» **Problem description**: The response must consist of every record, restated word for word.

» **Collected data**:

○ ○ ○ ○ ○

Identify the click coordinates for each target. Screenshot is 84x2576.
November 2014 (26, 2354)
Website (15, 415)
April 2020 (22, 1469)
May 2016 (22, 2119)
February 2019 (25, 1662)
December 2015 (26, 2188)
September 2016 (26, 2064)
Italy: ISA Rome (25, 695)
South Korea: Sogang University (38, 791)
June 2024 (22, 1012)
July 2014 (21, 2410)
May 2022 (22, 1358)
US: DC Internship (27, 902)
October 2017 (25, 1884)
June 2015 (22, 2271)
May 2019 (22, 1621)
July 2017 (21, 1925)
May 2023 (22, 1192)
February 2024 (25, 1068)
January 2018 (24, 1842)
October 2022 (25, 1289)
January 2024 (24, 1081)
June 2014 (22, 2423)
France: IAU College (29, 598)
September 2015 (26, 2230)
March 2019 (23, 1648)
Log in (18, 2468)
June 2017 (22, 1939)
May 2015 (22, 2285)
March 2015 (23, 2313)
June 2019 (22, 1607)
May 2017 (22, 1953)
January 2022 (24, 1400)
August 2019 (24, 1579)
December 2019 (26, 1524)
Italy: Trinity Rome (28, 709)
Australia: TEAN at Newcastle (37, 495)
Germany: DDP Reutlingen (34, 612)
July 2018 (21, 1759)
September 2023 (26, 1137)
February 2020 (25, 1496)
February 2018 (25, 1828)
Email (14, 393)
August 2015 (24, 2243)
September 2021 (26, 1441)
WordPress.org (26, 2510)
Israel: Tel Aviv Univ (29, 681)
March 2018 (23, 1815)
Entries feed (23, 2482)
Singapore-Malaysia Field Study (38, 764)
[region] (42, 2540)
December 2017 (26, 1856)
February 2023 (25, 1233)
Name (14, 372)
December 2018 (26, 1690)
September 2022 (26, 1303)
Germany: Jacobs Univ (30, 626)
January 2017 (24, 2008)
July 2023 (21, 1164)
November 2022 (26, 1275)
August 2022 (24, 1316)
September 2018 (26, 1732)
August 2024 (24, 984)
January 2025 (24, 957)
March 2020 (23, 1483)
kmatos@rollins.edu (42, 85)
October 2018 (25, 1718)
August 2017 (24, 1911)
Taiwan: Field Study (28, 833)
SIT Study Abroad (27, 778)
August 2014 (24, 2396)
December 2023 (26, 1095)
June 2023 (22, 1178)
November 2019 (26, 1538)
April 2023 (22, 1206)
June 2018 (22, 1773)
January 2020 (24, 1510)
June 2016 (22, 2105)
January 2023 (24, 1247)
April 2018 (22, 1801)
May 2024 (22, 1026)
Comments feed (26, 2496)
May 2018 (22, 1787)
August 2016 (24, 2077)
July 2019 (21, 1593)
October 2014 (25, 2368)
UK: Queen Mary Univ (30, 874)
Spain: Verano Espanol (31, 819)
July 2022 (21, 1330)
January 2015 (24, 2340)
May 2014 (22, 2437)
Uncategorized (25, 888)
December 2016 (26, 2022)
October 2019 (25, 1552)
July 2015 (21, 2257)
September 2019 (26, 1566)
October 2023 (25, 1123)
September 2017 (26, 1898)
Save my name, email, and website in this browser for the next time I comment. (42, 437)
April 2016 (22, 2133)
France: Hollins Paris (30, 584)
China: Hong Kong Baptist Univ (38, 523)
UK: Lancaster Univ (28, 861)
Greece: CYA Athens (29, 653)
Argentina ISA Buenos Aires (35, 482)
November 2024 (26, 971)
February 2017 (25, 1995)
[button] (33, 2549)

○ ○ ○ ○ ○

» **Task answer**:
Identify the click coordinates for each target. Screenshot is 84x2576.
November 2014 (26, 2354)
Website (15, 415)
April 2020 (22, 1469)
May 2016 (22, 2119)
February 2019 (25, 1662)
December 2015 (26, 2188)
September 2016 (26, 2064)
Italy: ISA Rome (25, 695)
South Korea: Sogang University (38, 791)
June 2024 (22, 1012)
July 2014 (21, 2410)
May 2022 (22, 1358)
US: DC Internship (27, 902)
October 2017 (25, 1884)
June 2015 (22, 2271)
May 2019 (22, 1621)
July 2017 (21, 1925)
May 2023 (22, 1192)
February 2024 (25, 1068)
January 2018 (24, 1842)
October 2022 (25, 1289)
January 2024 (24, 1081)
June 2014 (22, 2423)
France: IAU College (29, 598)
September 2015 (26, 2230)
March 2019 (23, 1648)
Log in (18, 2468)
June 2017 (22, 1939)
May 2015 (22, 2285)
March 2015 (23, 2313)
June 2019 (22, 1607)
May 2017 (22, 1953)
January 2022 (24, 1400)
August 2019 (24, 1579)
December 2019 (26, 1524)
Italy: Trinity Rome (28, 709)
Australia: TEAN at Newcastle (37, 495)
Germany: DDP Reutlingen (34, 612)
July 2018 (21, 1759)
September 2023 (26, 1137)
February 2020 (25, 1496)
February 2018 (25, 1828)
Email (14, 393)
August 2015 (24, 2243)
September 2021 (26, 1441)
WordPress.org (26, 2510)
Israel: Tel Aviv Univ (29, 681)
March 2018 (23, 1815)
Entries feed (23, 2482)
Singapore-Malaysia Field Study (38, 764)
[region] (42, 2540)
December 2017 (26, 1856)
February 2023 (25, 1233)
Name (14, 372)
December 2018 (26, 1690)
September 2022 (26, 1303)
Germany: Jacobs Univ (30, 626)
January 2017 (24, 2008)
July 2023 (21, 1164)
November 2022 (26, 1275)
August 2022 (24, 1316)
September 2018 (26, 1732)
August 2024 (24, 984)
January 2025 (24, 957)
March 2020 (23, 1483)
kmatos@rollins.edu (42, 85)
October 2018 (25, 1718)
August 2017 (24, 1911)
Taiwan: Field Study (28, 833)
SIT Study Abroad (27, 778)
August 2014 (24, 2396)
December 2023 (26, 1095)
June 2023 (22, 1178)
November 2019 (26, 1538)
April 2023 (22, 1206)
June 2018 (22, 1773)
January 2020 (24, 1510)
June 2016 (22, 2105)
January 2023 (24, 1247)
April 2018 (22, 1801)
May 2024 (22, 1026)
Comments feed (26, 2496)
May 2018 (22, 1787)
August 2016 (24, 2077)
July 2019 (21, 1593)
October 2014 (25, 2368)
UK: Queen Mary Univ (30, 874)
Spain: Verano Espanol (31, 819)
July 2022 (21, 1330)
January 2015 (24, 2340)
May 2014 (22, 2437)
Uncategorized (25, 888)
December 2016 (26, 2022)
October 2019 (25, 1552)
July 2015 (21, 2257)
September 2019 (26, 1566)
October 2023 (25, 1123)
September 2017 (26, 1898)
Save my name, email, and website in this browser for the next time I comment. (42, 437)
April 2016 (22, 2133)
France: Hollins Paris (30, 584)
China: Hong Kong Baptist Univ (38, 523)
UK: Lancaster Univ (28, 861)
Greece: CYA Athens (29, 653)
Argentina ISA Buenos Aires (35, 482)
November 2024 (26, 971)
February 2017 (25, 1995)
[button] (33, 2549)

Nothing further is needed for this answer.